La légende des 47 ronins, célèbre au Japon, illustre le sens du devoir et la quête de l’honneur retrouvé qui doit guider la vie d’un samouraï. L’interprétation américaine pouvait laisser craindre le pire, pourtant Carl Rinsch s’efforce de respecter la culture japonaise en commençant par prendre un casting entièrement nippon (Keanu Reeves mis à part).
L’histoire diffère de l’originale en lui ajoutant des éléments fantastiques pris au folklore japonais. Le monstre du début, les tengus, mais surtout la très inquiétante kistune sont autant de bonnes idées qui donnent un souffle féérique à cette œuvre. Cependant, la magie reste asiatique avec force illusions et déplacements aériens. Cette adjonction de fantastique offre de belles images et séduit le public occidental moins sensible au sens du devoir de ces chevaliers lointains. À noter également que la fin est une happy end, même si elle est très âpre de notre point de vue.
L’ambiguïté du shogun est d’ailleurs très bien rendue. Il doit appliquer la loi et tuer ceux qui lui désobéissent, mais il les récompense également en leur offrant une mort digne. Par ailleurs, son admiration pour Oishi est publiquement exprimée lorsqu’il sauve son fils afin que sa lignée perdure et que d’autres guerriers de sa trempe arrivent.
Les acteurs sont puissants. Keanu Reeves joue un bâtard tout en retenue et en détermination, à des années-lumière du jeune premier bruyant de ses débuts (ou même de Matrix). Gestuelles, regards, son jeu est vraiment bien fait. Les acteurs japonais sont impressionnants, notamment Hiroyuki Sanada qui, sans changer d’expression, arrive à exprimer toute une gamme d’émotions. L’équipe entière donne une profondeur et une puissance à leurs personnages qui est plutôt rare au cinéma.

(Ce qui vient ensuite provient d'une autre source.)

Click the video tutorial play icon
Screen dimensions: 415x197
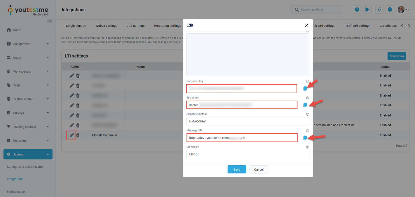(367, 10)
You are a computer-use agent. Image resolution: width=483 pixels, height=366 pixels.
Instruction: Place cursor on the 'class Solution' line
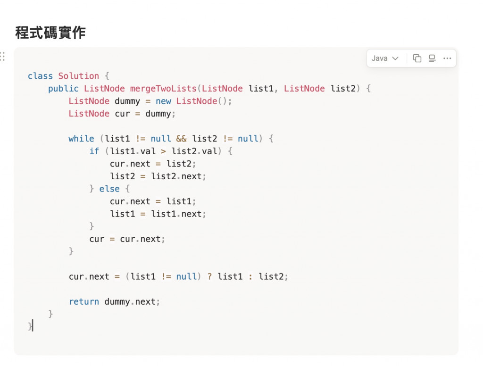pyautogui.click(x=68, y=76)
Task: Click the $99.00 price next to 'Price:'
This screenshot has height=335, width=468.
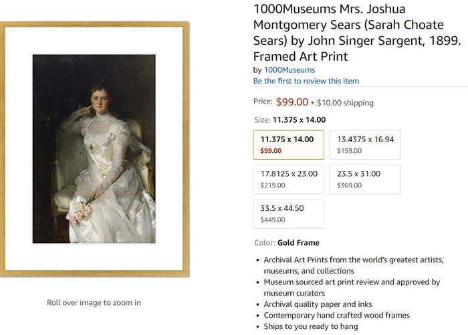Action: (292, 102)
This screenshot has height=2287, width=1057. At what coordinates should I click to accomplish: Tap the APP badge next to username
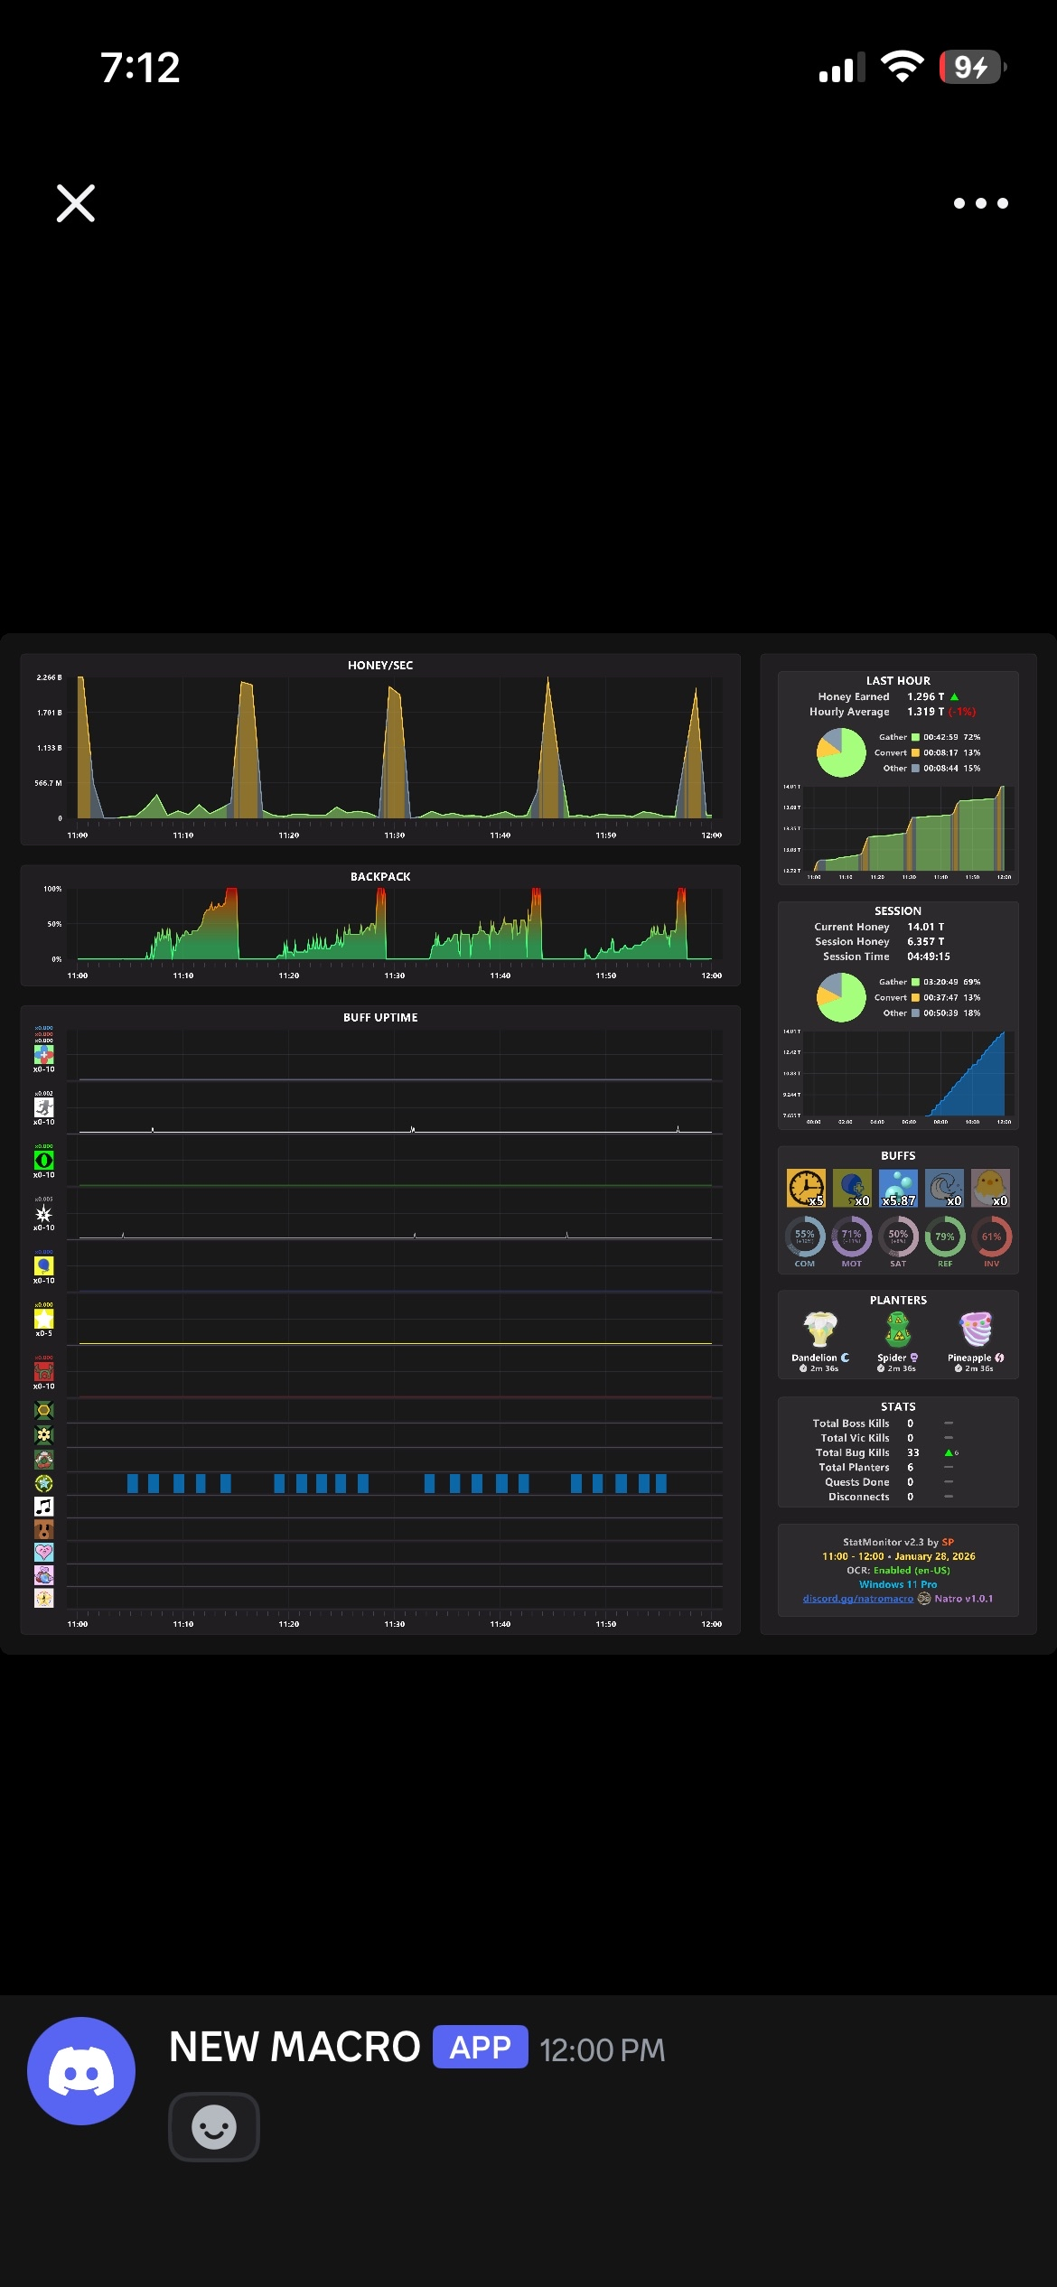[x=480, y=2047]
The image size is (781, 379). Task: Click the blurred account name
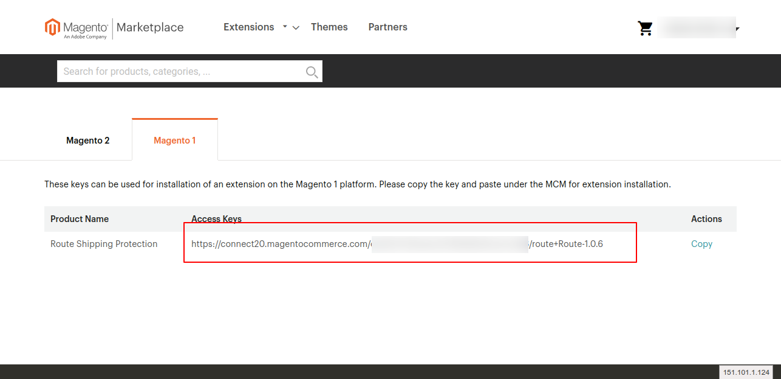point(695,28)
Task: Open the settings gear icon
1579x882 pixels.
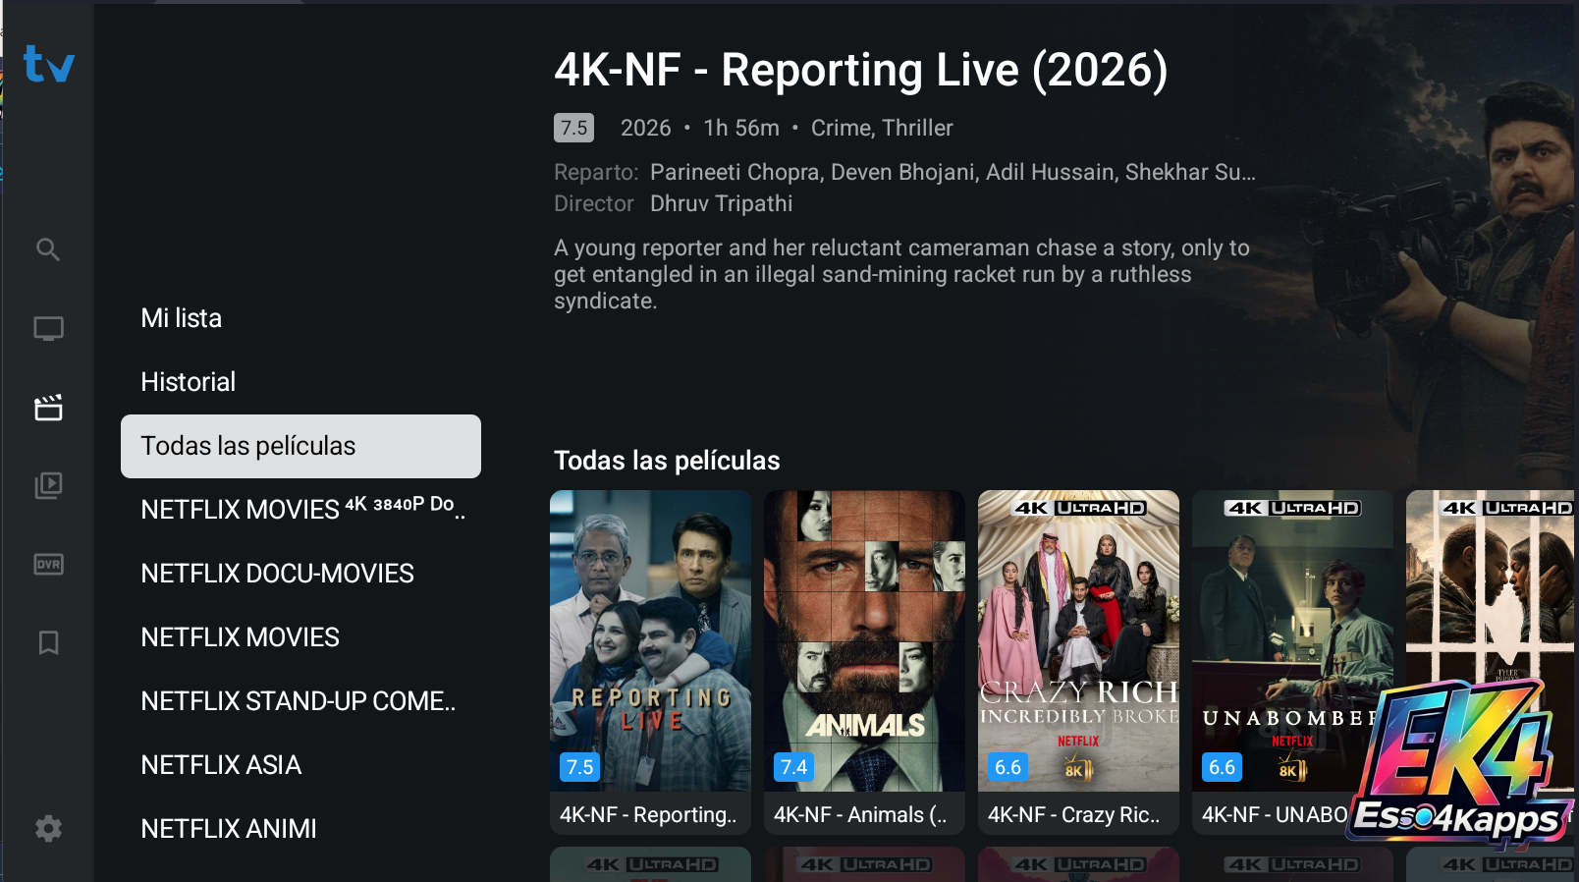Action: tap(48, 829)
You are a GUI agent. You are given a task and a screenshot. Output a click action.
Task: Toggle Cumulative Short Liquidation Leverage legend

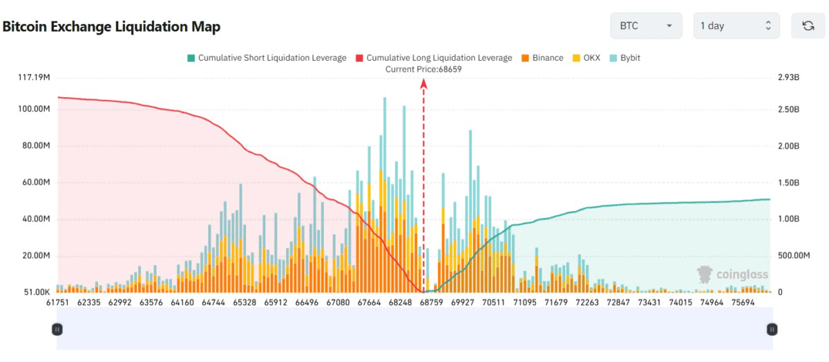coord(272,58)
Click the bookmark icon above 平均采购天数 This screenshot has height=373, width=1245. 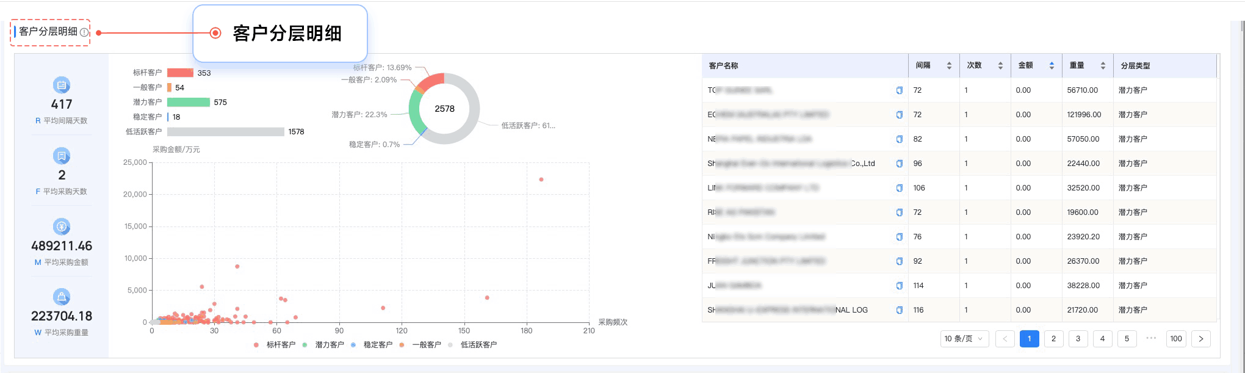(62, 156)
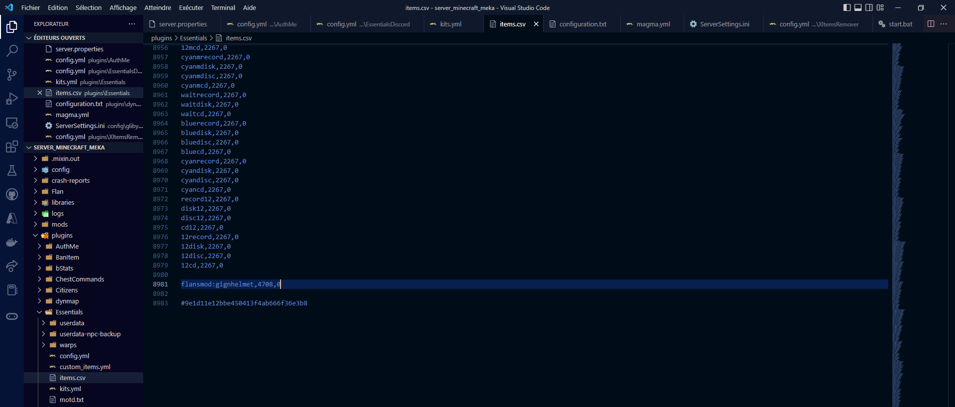
Task: Close the items.csv editor tab
Action: coord(536,24)
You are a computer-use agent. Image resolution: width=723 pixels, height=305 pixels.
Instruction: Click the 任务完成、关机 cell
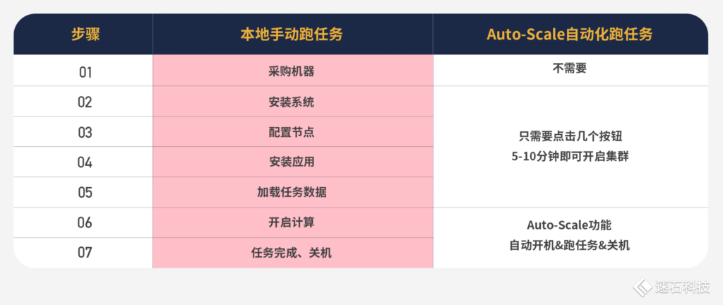click(292, 252)
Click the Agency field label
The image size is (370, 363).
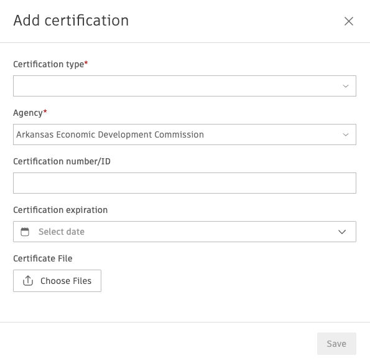click(28, 113)
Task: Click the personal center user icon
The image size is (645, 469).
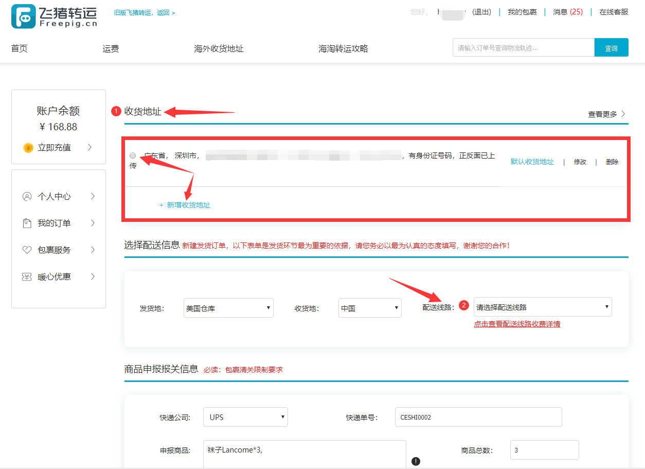Action: tap(27, 197)
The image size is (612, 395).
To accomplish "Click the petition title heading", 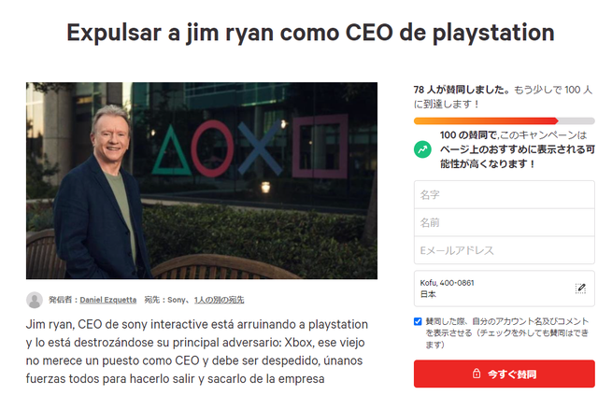I will 311,33.
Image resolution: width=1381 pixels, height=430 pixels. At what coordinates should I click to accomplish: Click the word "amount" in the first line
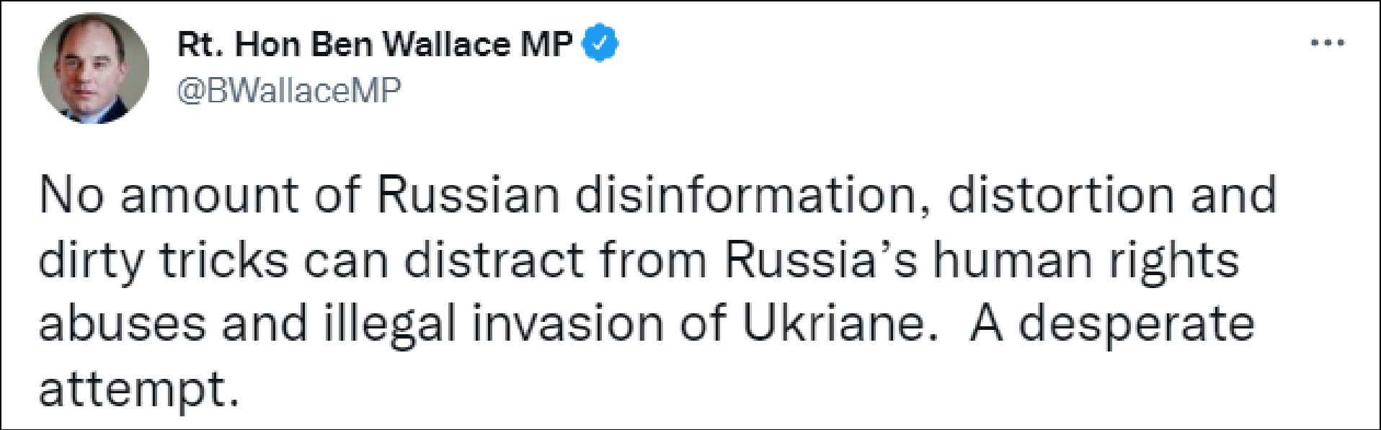point(209,195)
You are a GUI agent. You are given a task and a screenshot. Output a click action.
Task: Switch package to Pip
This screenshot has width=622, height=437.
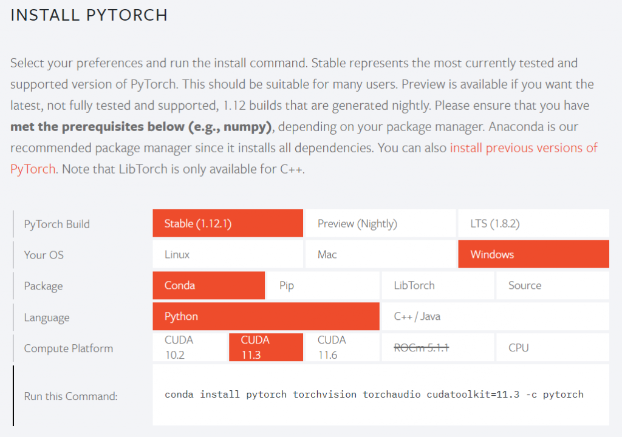[323, 285]
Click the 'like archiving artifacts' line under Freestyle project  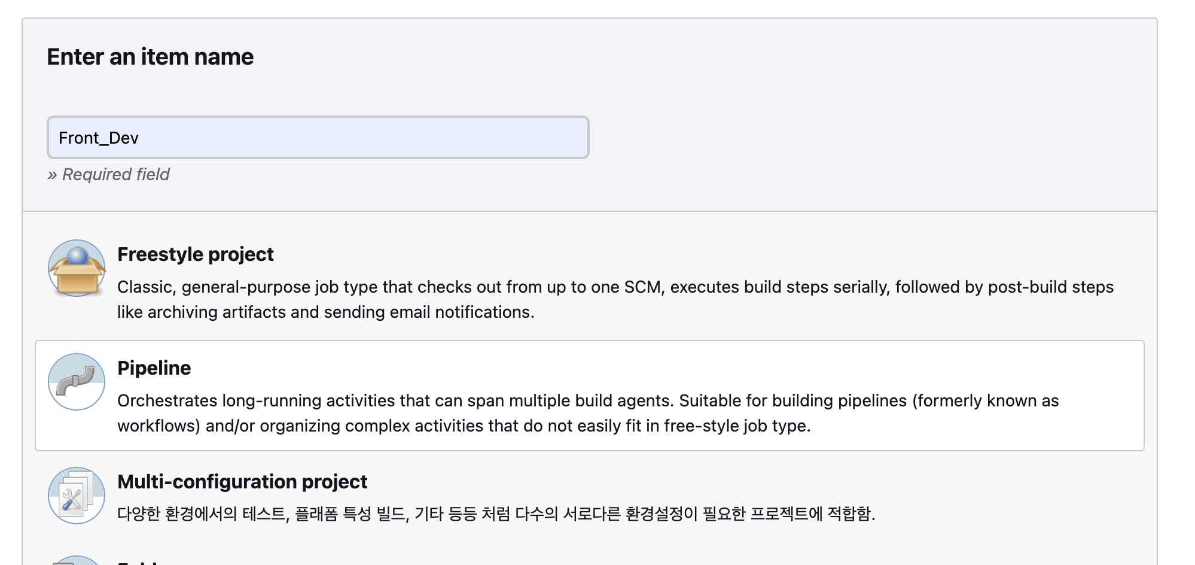click(x=325, y=312)
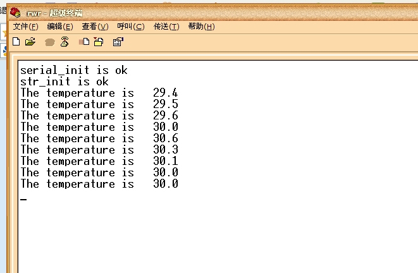Click the "str_init is ok" output line
The width and height of the screenshot is (418, 273).
(65, 82)
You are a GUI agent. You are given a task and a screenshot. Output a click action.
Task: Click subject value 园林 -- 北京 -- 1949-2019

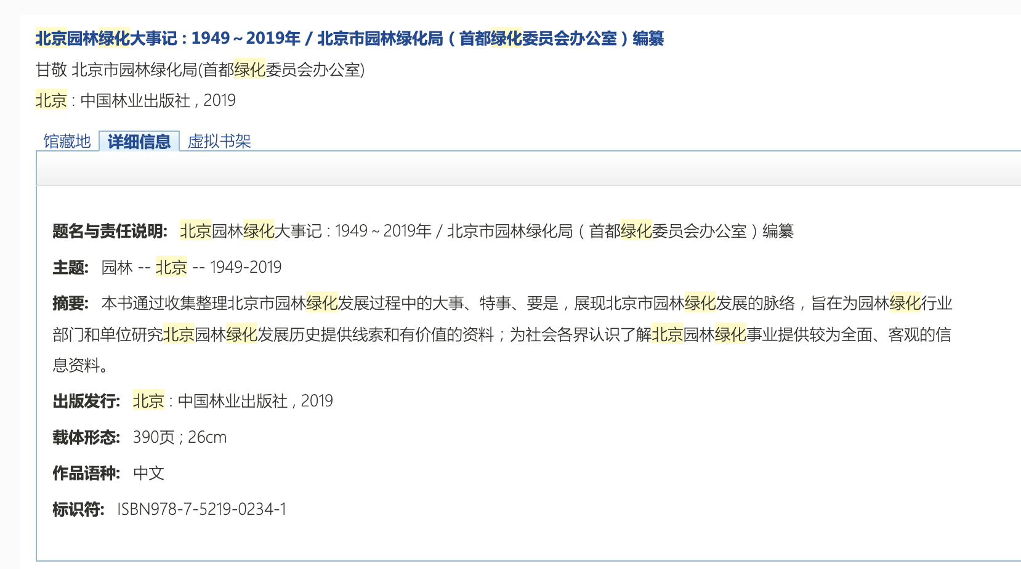tap(191, 267)
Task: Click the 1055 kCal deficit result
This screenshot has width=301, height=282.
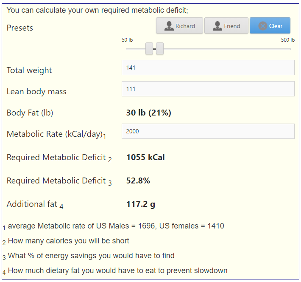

47 Ronin est une excellente adaptation occidentale d’une légende japonaise. Elle fait le pont entre deux cultures très éloignées, et c’est une prouesse. Même si le succès n’a pas été au rendez-vous (notamment chez le public japonais), cette tentative est suffisamment louable pour être remarquée. Au-delà de ces considérations, 47 Ronin reste un film fantastique d’aventure épique qui se regarde avec délice.